Вторых «первомартовцев» (А. И. Ульянова и его соратников) император помиловать отказался, позабыв, как видно, о своем ответе Л. Н. Толстому, просившему о милосердии к участникам цареубийства 1 марта 1881 г. Тогда он заверил писателя, что собственных врагов он простил бы. Однако карательная политика Александра III говорит о том, что к своим врагам он был жесток и непреклонен. За 1883-1890 гг. вынесено 58 смертных приговоров, из которых 12 приведены в исполнение. Напомним, что только в 1879-1882 гг. казней было 29. Цифры эти кажутся ничтожными в сравнении с теми, в которых выражаются репрессии в послереволюционном обществе — при большевистской диктатуре. Но современники, не ведая о грядущем, сравнивали александровскую монархию с правовыми европейскими государствами.
Сам Александр Александрович склонен был считать свое правление самым гуманным и просвещенным в истории династии Романовых. Искренне восхищаясь своим дедом, много перенимая из его политики, Александр III признавал, что в николаевскую эпоху царил произвол, который лишал самодержца широкой общественной поддержки. Но и желая сам обрести такую поддержку, царь в «державных» интересах постоянно нарушал законы собственного царства.
Исследователь царских тюрем за период 1762-1917 гг. М. Н. Гернет пришел к выводу, что режим для политических был самым тяжелым при Александре III, особенно с 1884 г., когда в Шлиссельбурге открылась «государева тюрьма». Весь мир в 1889 г. облетела весть о трагедии на Карийской каторге. Народоволка Н. К. Сигида за «оскорбление власти» (пощечина коменданту) подверглась наказанию розгами и в тот же день покончила с собой. В знак протеста приняли яд и несколько ее товарищей по заключению.
По свидетельству И. Н. Дурново, именно Александр III потребовал такого наказания каторжанке, наложив резолюцию: «Дать ей сто розог». «Постыдная деятельность виселиц, розг, гонений», — говорил о политике Александра III Л. Н. Толстой, имея в виду не только репрессии против революционеров.
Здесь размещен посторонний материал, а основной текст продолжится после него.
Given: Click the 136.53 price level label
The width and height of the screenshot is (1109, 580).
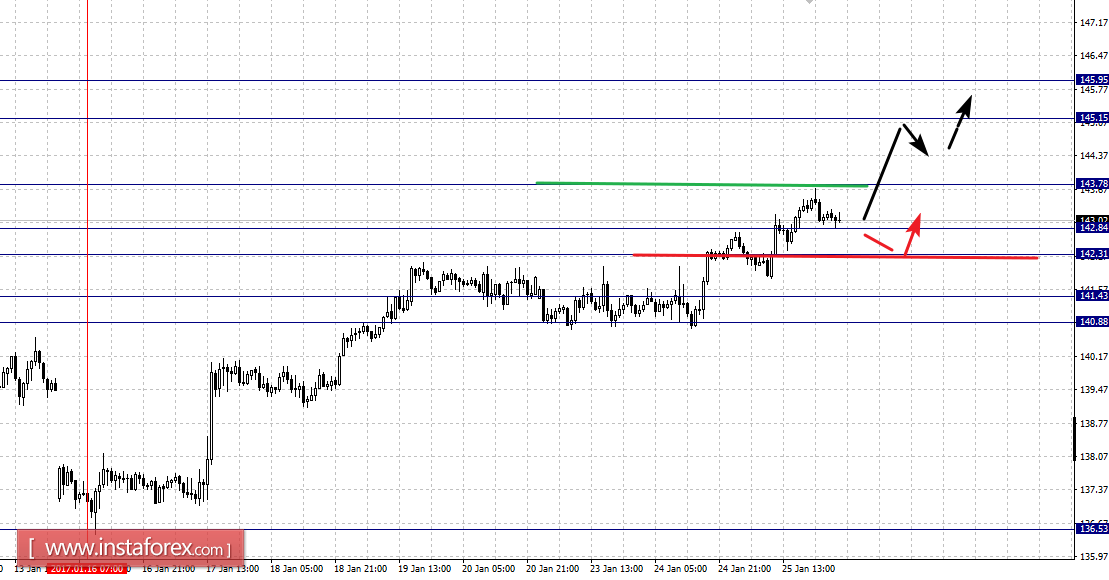Looking at the screenshot, I should click(1093, 528).
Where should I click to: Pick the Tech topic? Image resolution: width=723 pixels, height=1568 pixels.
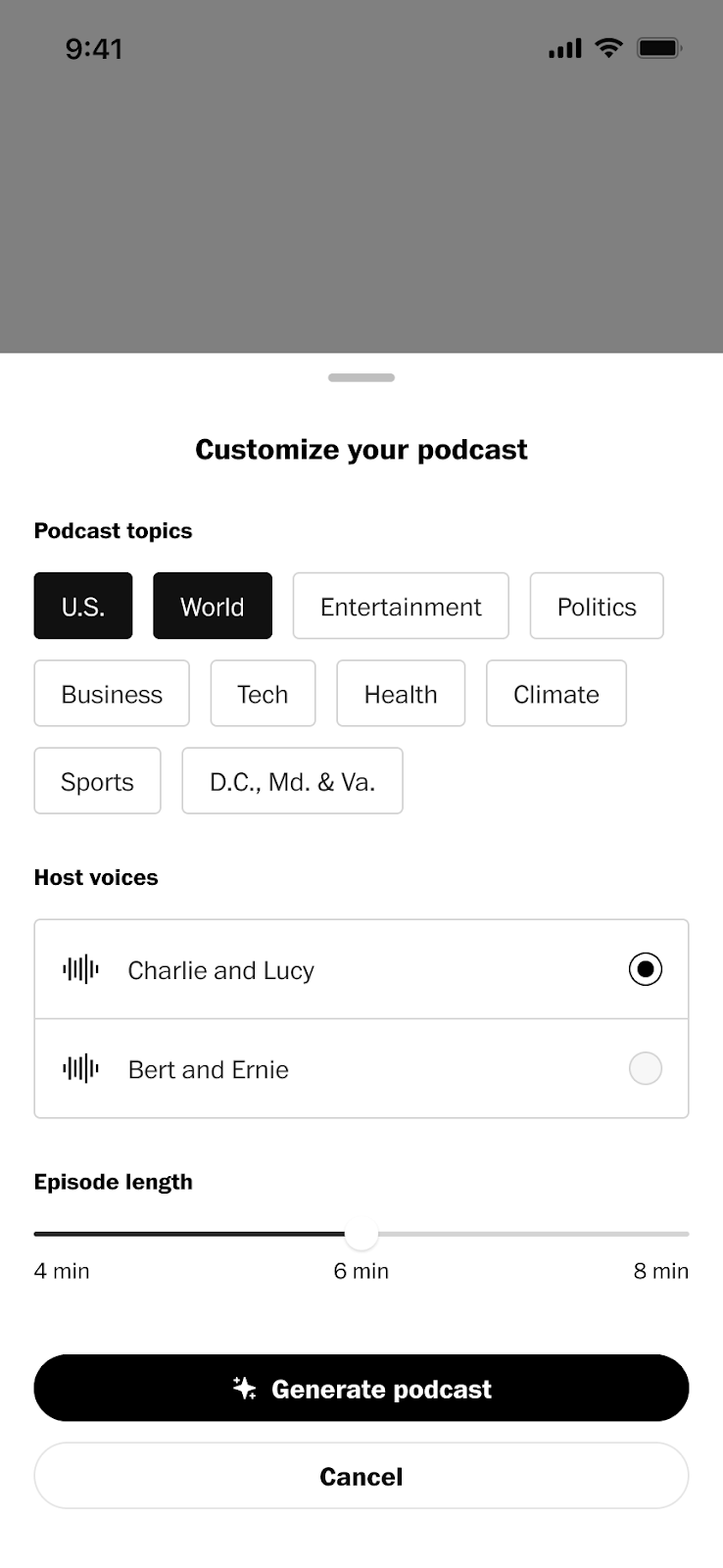coord(263,694)
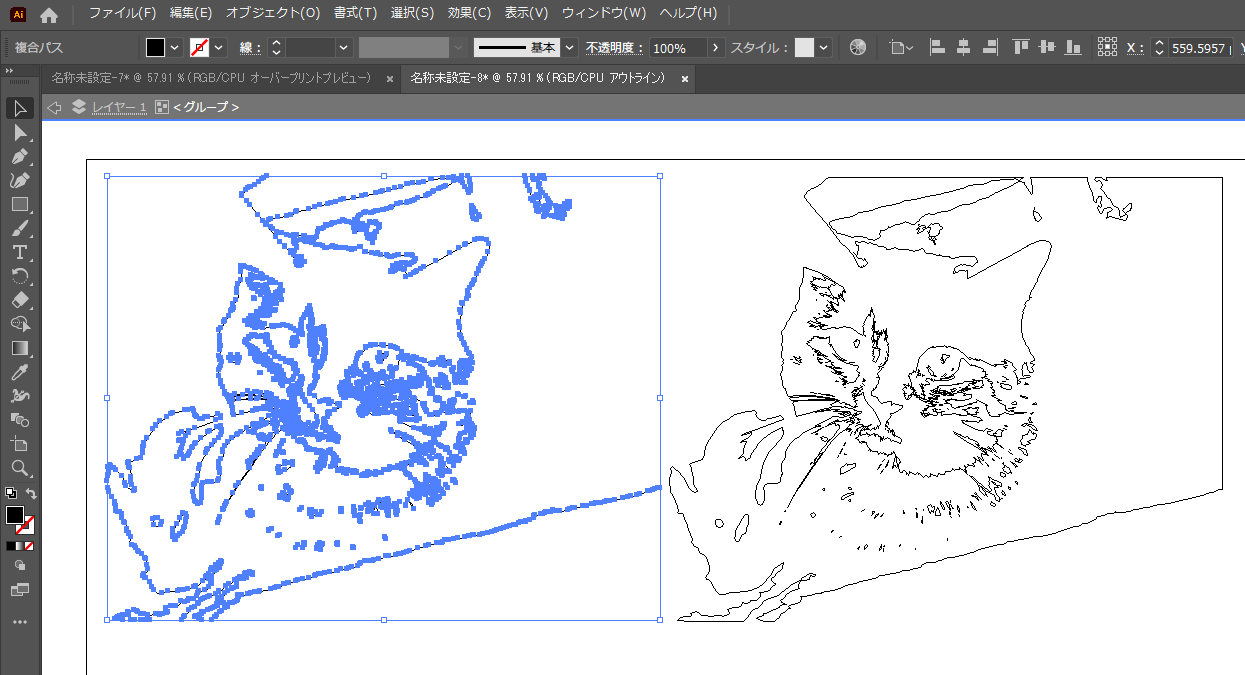Click the opacity 100% input field
1245x675 pixels.
(678, 48)
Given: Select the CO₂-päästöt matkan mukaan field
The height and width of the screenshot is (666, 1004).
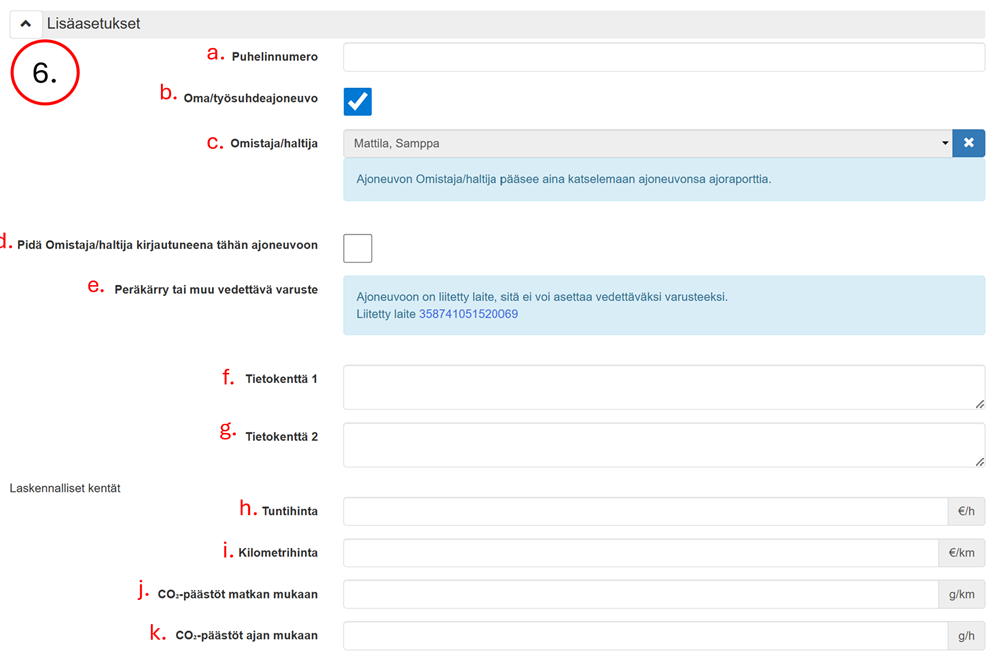Looking at the screenshot, I should (x=640, y=595).
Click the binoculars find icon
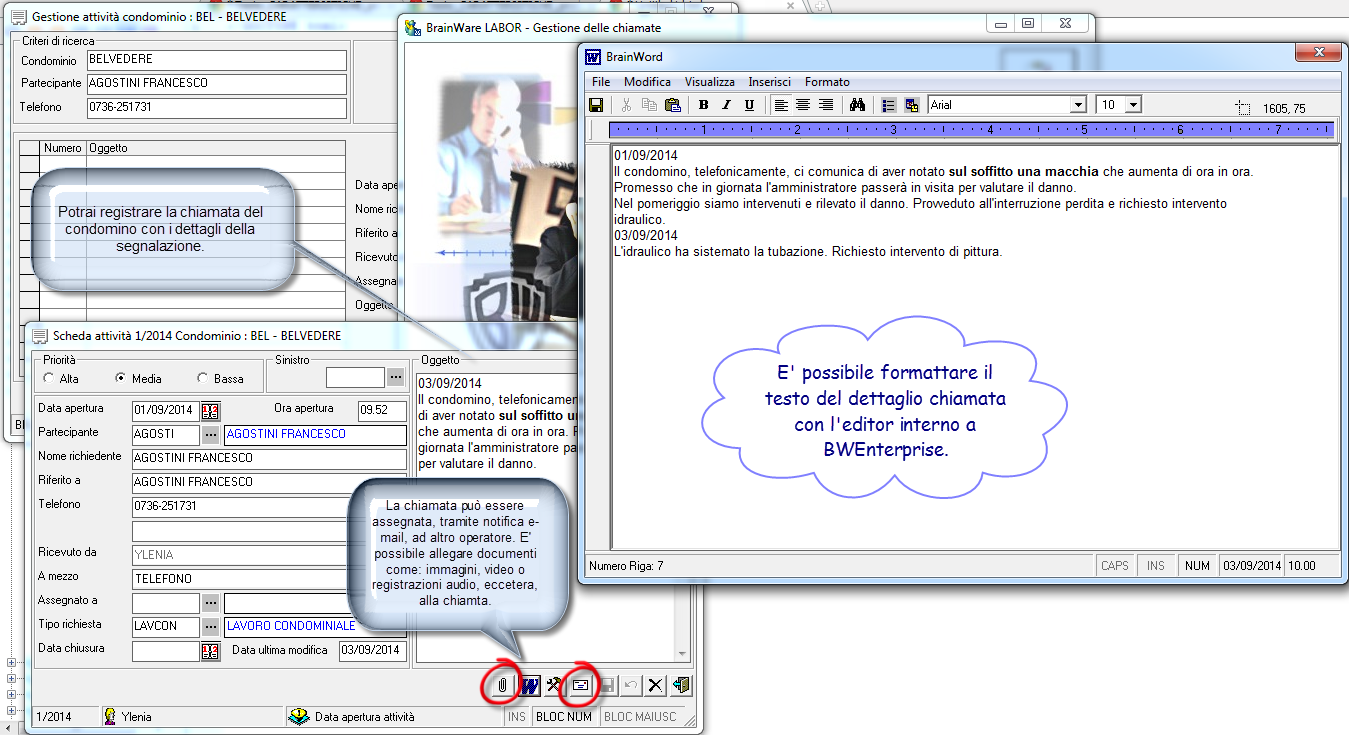Viewport: 1349px width, 735px height. (857, 105)
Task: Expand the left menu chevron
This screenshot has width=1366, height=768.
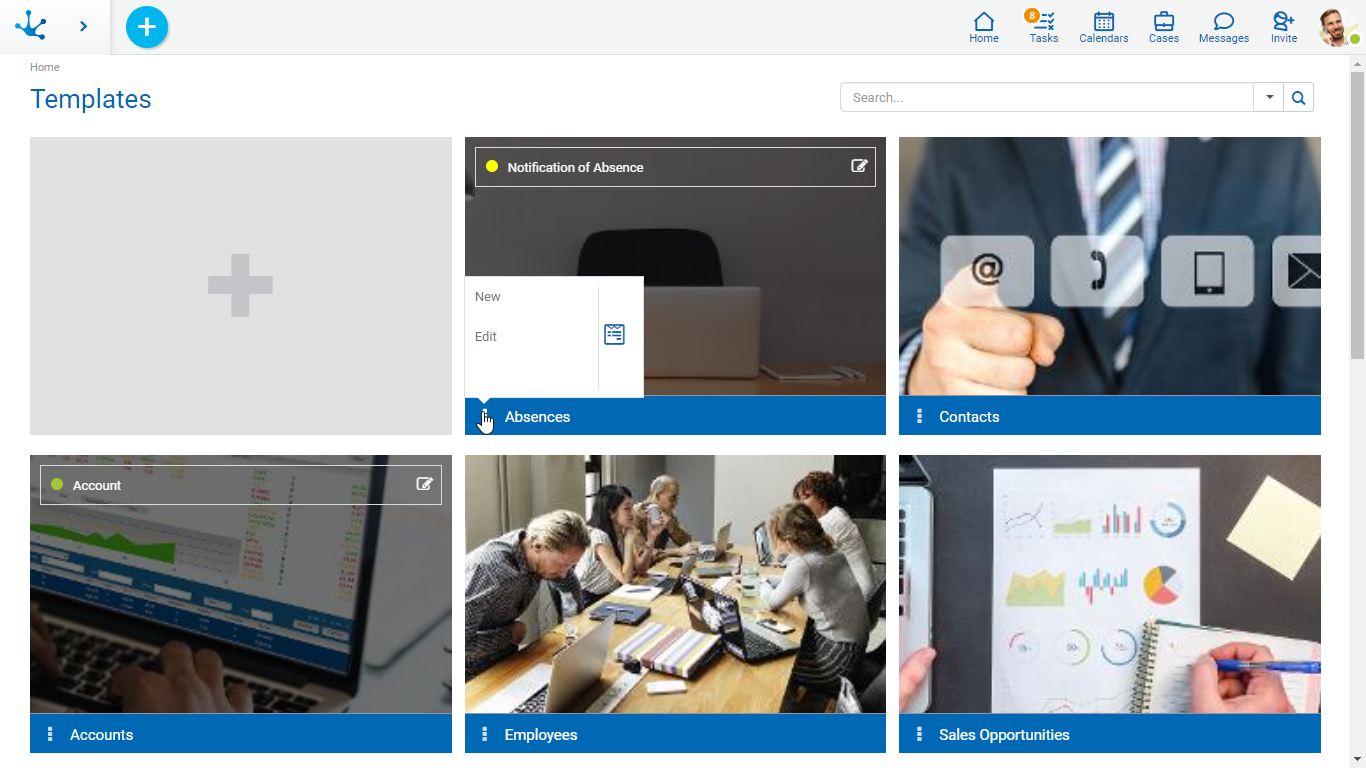Action: (x=83, y=27)
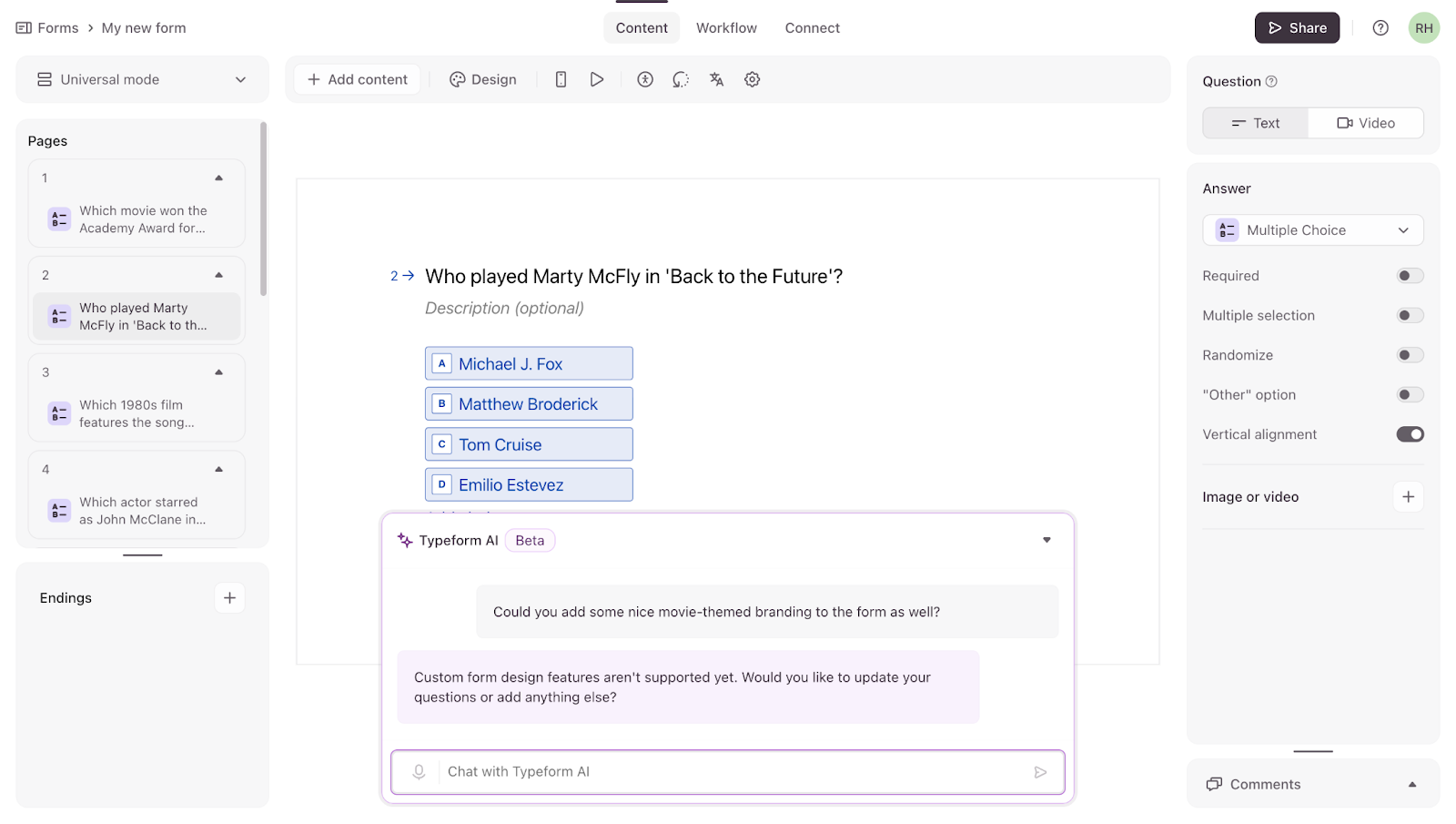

Император вмешивался не только в дела государственных преступников, которые всегда держал под контролем. Он «корректировал» и приговоры по уголовным процессам. Главный военный прокурор светлейший князь А. К. Имеретинский жаловался на царские поправки к решениям суда, несообразные с юстицией. Так, Александр III «простил» офицера В. А. Жеребкова, застрелившего в ссоре товарища, «простил» корнета А. Бартенева, убившего актрису Висновскую. Царь руководствовался при этом не столько материалами следствия, сколько личным впечатлением. В деле Бартенева (которое легло в основу рассказа И. А. Бунина «Дело корнета Елагина») симпатии Александра Александровича оказались явно не на стороне жертвы: сочувствие его вызвал как раз преступник. Русский офицер, дворянин, полюбивший актрису Варшавского драматического театра, Бартенев не решился жениться на ней — польке, католичке, женщине достаточно легкого поведения. Но и разлюбить не сумел — как и сам император, он был из породы однолюбов. Подействовало на Александра III, по-видимому, и красноречие защитника Бартенева Ф. Н. Плевако — одного из лучших российских адвокатов. И вот одним росчерком пера царь круто изменил приговор: вместо 8 лет каторги Бартенев оказался лишь разжалованным в рядовые.